*** DATA LISTING
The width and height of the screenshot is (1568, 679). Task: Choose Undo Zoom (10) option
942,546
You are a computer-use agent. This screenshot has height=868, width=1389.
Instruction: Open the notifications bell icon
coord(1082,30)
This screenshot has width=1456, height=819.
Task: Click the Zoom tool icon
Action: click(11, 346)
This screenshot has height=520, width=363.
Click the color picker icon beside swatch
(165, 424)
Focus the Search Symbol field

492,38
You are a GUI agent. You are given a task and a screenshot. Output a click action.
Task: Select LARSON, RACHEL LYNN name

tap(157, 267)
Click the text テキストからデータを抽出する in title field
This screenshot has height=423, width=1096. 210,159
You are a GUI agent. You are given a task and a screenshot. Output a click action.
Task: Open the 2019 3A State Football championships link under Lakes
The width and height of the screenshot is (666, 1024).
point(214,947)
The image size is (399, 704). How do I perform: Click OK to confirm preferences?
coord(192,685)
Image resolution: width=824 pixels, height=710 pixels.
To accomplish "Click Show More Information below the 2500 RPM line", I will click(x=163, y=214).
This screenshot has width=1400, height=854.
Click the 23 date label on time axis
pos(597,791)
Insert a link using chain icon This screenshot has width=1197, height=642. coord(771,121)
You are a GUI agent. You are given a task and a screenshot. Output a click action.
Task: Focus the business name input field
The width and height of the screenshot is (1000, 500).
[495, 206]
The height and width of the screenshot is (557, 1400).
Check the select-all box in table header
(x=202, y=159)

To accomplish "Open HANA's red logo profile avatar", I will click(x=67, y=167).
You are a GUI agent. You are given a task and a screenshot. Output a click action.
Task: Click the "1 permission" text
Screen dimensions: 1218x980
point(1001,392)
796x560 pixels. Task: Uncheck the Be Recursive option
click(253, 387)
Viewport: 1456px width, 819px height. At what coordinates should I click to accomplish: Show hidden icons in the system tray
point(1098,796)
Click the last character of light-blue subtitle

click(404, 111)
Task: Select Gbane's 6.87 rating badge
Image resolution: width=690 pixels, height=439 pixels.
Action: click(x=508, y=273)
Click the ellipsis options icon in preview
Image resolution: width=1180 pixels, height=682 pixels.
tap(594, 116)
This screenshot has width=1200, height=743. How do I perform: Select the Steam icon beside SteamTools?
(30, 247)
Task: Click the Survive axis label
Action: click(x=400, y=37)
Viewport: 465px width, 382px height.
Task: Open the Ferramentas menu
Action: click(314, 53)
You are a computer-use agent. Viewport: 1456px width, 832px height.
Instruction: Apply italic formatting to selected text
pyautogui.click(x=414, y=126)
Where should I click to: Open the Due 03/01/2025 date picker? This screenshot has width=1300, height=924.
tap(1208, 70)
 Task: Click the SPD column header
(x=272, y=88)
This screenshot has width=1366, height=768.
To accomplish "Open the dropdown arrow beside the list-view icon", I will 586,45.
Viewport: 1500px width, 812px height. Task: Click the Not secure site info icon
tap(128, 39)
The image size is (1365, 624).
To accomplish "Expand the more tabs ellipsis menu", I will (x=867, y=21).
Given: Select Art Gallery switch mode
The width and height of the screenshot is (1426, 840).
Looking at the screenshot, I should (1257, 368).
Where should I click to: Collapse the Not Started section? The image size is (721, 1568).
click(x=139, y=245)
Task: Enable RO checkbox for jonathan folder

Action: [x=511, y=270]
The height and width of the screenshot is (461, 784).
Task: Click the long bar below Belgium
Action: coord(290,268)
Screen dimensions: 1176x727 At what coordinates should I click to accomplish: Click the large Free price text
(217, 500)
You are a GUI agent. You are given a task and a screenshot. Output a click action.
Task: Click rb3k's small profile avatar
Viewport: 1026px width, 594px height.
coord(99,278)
******
EXERCISE DESCRIPTION
Copy the records word for word.

ANSWER SPACE
The width and height of the screenshot is (1568, 679). Task: Choose Undo Zoom (10) option
942,546
You are a computer-use agent. This screenshot has height=868, width=1389.
Instruction: Open the notifications bell icon
coord(1082,30)
This screenshot has width=1456, height=819.
Task: Click the Zoom tool icon
Action: click(11, 346)
This screenshot has height=520, width=363.
Click the color picker icon beside swatch
(165, 424)
Focus the Search Symbol field

492,38
You are a GUI agent. You are given a task and a screenshot. Output a click action.
Task: Select LARSON, RACHEL LYNN name

tap(157, 267)
Click the text テキストからデータを抽出する in title field
This screenshot has height=423, width=1096. 210,159
You are a GUI agent. You are given a task and a screenshot. Output a click action.
Task: Open the 2019 3A State Football championships link under Lakes
The width and height of the screenshot is (666, 1024).
point(214,947)
The image size is (399, 704). How do I perform: Click OK to confirm preferences?
coord(192,685)
Image resolution: width=824 pixels, height=710 pixels.
To accomplish "Click Show More Information below the 2500 RPM line", I will click(x=163, y=214).
This screenshot has width=1400, height=854.
Click the 23 date label on time axis
pos(597,791)
Insert a link using chain icon This screenshot has width=1197, height=642. coord(771,121)
You are a GUI agent. You are given a task and a screenshot. Output a click action.
Task: Focus the business name input field
The width and height of the screenshot is (1000, 500).
[495, 206]
The height and width of the screenshot is (557, 1400).
Check the select-all box in table header
(x=202, y=159)

To accomplish "Open HANA's red logo profile avatar", I will click(x=67, y=167).
You are a GUI agent. You are given a task and a screenshot. Output a click action.
Task: Click the "1 permission" text
Screen dimensions: 1218x980
point(1001,392)
796x560 pixels. Task: Uncheck the Be Recursive option
click(253, 387)
Viewport: 1456px width, 819px height. At what coordinates should I click to accomplish: Show hidden icons in the system tray
point(1098,796)
Click the last character of light-blue subtitle

click(404, 111)
Task: Select Gbane's 6.87 rating badge
Image resolution: width=690 pixels, height=439 pixels.
Action: click(x=508, y=273)
Click the ellipsis options icon in preview
Image resolution: width=1180 pixels, height=682 pixels.
tap(594, 116)
This screenshot has width=1200, height=743. How do I perform: Select the Steam icon beside SteamTools?
(30, 247)
Task: Click the Survive axis label
Action: click(x=400, y=37)
Viewport: 465px width, 382px height.
Task: Open the Ferramentas menu
Action: click(314, 53)
You are a computer-use agent. Viewport: 1456px width, 832px height.
Instruction: Apply italic formatting to selected text
pyautogui.click(x=414, y=126)
Where should I click to: Open the Due 03/01/2025 date picker? This screenshot has width=1300, height=924.
tap(1208, 70)
 Task: Click the SPD column header
(x=272, y=88)
This screenshot has width=1366, height=768.
To accomplish "Open the dropdown arrow beside the list-view icon", I will 586,45.
Viewport: 1500px width, 812px height. Task: Click the Not secure site info icon
tap(128, 39)
The image size is (1365, 624).
To accomplish "Expand the more tabs ellipsis menu", I will (x=867, y=21).
Given: Select Art Gallery switch mode
The width and height of the screenshot is (1426, 840).
Looking at the screenshot, I should (1257, 368).
Where should I click to: Collapse the Not Started section? The image size is (721, 1568).
click(x=139, y=245)
Task: Enable RO checkbox for jonathan folder

Action: [x=511, y=270]
The height and width of the screenshot is (461, 784).
Task: Click the long bar below Belgium
Action: coord(290,268)
Screen dimensions: 1176x727 At what coordinates should I click to accomplish: Click the large Free price text
(217, 500)
You are a GUI agent. You are given a task and a screenshot. Output a click action.
Task: Click rb3k's small profile avatar
Viewport: 1026px width, 594px height.
coord(99,278)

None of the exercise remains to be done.